Depuis des années, les neuroscientifiques se demandent comment deux protéines anormales, appelées bêta-amyloïde et tau, s’accumulent dans le cerveau, finissent par l’endommager et causer la maladie d’Alzheimer. Laquelle des deux protéines « catalyse » la démence ? Les deux, selon une étude menée par des chercheurs de l’Institut universitaire en santé mentale Douglas.
Dans la revue Molecular Psychiatry, l’équipe du Dr Pedro Rosa-Neto, neurologue clinicien au Douglas et professeur adjoint à McGill (départements de neurologie, de neurochirurgie et de psychiatrie), montre pour la première fois que les interactions entre les protéines bêta-amyloïde et tau entraînent des dommages cérébraux chez des personnes ne présentant aucun trouble cognitif.

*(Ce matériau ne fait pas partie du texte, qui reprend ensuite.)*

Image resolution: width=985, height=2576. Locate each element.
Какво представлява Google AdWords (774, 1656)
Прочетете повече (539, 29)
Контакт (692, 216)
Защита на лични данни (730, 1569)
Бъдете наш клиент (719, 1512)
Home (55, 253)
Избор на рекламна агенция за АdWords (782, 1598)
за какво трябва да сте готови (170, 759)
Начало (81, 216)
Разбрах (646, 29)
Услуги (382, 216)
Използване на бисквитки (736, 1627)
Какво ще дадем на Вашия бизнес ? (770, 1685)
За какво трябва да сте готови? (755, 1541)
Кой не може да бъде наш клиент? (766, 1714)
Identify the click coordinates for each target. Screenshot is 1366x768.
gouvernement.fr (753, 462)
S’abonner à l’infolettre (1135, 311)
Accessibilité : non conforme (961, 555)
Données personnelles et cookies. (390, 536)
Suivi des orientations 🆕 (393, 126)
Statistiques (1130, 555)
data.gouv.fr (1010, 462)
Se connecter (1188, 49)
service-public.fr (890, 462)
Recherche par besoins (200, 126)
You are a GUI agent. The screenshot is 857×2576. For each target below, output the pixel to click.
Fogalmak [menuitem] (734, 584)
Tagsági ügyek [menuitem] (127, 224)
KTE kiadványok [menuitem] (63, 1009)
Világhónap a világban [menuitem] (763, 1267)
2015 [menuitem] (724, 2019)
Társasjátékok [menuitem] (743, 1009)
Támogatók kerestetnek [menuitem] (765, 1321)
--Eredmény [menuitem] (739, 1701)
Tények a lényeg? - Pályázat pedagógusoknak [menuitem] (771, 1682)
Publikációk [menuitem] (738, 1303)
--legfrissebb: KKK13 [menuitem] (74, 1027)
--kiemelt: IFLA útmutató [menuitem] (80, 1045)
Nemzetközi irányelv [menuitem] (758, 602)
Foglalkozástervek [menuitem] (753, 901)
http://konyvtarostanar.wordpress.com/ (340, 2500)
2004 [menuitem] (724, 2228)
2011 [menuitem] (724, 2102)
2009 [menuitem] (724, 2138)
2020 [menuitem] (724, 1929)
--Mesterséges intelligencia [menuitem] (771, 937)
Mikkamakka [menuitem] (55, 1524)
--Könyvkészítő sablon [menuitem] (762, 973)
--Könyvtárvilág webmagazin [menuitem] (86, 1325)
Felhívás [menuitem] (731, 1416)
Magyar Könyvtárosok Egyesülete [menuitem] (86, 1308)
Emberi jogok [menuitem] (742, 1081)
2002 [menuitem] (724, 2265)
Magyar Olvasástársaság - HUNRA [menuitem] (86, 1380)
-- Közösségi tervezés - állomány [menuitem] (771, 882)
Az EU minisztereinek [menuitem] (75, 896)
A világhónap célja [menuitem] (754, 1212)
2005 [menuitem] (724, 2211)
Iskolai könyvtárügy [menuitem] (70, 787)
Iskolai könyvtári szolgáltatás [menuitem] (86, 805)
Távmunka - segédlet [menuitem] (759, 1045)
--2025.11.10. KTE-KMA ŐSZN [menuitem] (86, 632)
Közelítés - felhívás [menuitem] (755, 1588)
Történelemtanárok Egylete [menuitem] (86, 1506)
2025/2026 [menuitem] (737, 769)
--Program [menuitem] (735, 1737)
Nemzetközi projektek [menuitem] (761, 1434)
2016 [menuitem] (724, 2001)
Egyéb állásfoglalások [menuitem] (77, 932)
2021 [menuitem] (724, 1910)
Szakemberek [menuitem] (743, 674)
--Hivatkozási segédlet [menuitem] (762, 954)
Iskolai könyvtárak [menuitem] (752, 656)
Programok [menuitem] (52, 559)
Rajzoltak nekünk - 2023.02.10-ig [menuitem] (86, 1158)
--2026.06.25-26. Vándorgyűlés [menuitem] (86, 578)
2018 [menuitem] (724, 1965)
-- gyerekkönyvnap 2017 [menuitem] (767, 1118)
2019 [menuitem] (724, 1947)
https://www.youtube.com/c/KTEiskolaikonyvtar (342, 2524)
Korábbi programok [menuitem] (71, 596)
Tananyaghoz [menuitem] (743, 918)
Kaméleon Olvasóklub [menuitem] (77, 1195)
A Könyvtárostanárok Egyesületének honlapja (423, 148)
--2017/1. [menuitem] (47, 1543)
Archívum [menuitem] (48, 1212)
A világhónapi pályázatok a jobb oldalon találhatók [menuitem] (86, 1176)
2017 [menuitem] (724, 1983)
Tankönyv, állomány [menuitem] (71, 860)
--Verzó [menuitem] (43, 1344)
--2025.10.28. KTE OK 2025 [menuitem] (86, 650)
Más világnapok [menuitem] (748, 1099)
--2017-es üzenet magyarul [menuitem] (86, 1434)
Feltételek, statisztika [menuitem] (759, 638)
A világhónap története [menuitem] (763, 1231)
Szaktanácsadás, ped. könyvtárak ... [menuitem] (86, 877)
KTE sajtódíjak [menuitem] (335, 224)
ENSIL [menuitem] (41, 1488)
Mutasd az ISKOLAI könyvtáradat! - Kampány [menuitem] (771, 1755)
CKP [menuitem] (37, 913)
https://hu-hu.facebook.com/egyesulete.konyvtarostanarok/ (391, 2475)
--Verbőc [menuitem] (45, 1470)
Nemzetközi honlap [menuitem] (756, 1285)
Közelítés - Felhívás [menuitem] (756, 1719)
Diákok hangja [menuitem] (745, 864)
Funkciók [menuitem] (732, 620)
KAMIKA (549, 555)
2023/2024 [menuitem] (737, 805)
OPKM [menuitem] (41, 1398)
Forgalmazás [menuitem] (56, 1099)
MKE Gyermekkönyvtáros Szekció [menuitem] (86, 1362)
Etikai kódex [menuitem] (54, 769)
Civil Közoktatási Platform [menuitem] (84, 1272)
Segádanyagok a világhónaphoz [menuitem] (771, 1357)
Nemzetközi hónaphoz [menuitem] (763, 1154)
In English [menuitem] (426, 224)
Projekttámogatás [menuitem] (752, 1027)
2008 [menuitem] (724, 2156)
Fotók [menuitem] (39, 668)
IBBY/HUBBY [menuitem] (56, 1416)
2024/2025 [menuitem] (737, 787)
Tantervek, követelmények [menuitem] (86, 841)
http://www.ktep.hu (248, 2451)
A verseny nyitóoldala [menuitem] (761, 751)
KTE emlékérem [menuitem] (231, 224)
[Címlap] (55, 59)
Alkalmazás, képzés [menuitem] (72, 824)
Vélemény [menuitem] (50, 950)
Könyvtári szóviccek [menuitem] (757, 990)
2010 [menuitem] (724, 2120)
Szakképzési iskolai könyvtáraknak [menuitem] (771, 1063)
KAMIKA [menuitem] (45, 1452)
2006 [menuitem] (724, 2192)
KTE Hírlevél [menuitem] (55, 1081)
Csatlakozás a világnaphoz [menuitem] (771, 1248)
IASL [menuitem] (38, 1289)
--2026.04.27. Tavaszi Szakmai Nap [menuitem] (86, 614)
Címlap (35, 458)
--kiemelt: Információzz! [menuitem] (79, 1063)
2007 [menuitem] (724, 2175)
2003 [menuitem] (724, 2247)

« Nous avons constaté que les deux protéines conjuguent leurs effets toxiques individuels et provoquent ainsi un dysfonctionnement cérébral typique de la maladie d’Alzheimer. Cette découverte remet ainsi en cause des théories scientifiques opposées qui voulaient qu’une seule des deux protéines soit responsable de la progression de la maladie », explique le Dr Rosa-Neto, dont l’équipe fait partie d’un des centres de recherche du CIUSSS de l’Ouest-de-l’Île-de-Montréal.
Vers de nouvelles approches thérapeutiques
« Jusqu’à maintenant, les essais cliniques thérapeutiques ciblaient un seul processus pathologique. Notre recherche ouvre la voie à de nouveaux traitements destinés à prévenir ou stabiliser la maladie d’Alzheimer. Par exemple, nous pourrions utiliser une combinaison de traitements pour contrer simultanément l’accumulation de protéines bêta-amyloïde et tau », dit le Dr Tharick A. Pascoal, auteur principal de l’étude.
Sur une période de deux ans, l’équipe du Dr Rosa-Neto a analysé les performances de 120 personnes sans trouble cognitif (répartition hommes-femmes égale ; âge moyen de 75 ans). En mesurant les taux d’amyloïde grâce à des scanneurs TEP et ceux de la protéine tau par des analyses du liquide céphalo-rachidien, les chercheurs ont pu identifier les patients les plus à risque de développer la maladie d’Alzheimer.
Selon l’Organisation mondiale de la santé, cette maladie est la cause la plus fréquente de démence et touchait en 2015 environ 30 millions de personnes dans le monde. En 2011, 747 000 Canadiens vivaient avec la maladie d’Alzheimer ou une autre forme de démence. Les coûts médicaux directs et indirects (pertes de revenus) pour cette année-là s’élevaient à 33 milliards de dollars (Société Alzheimer du Canada).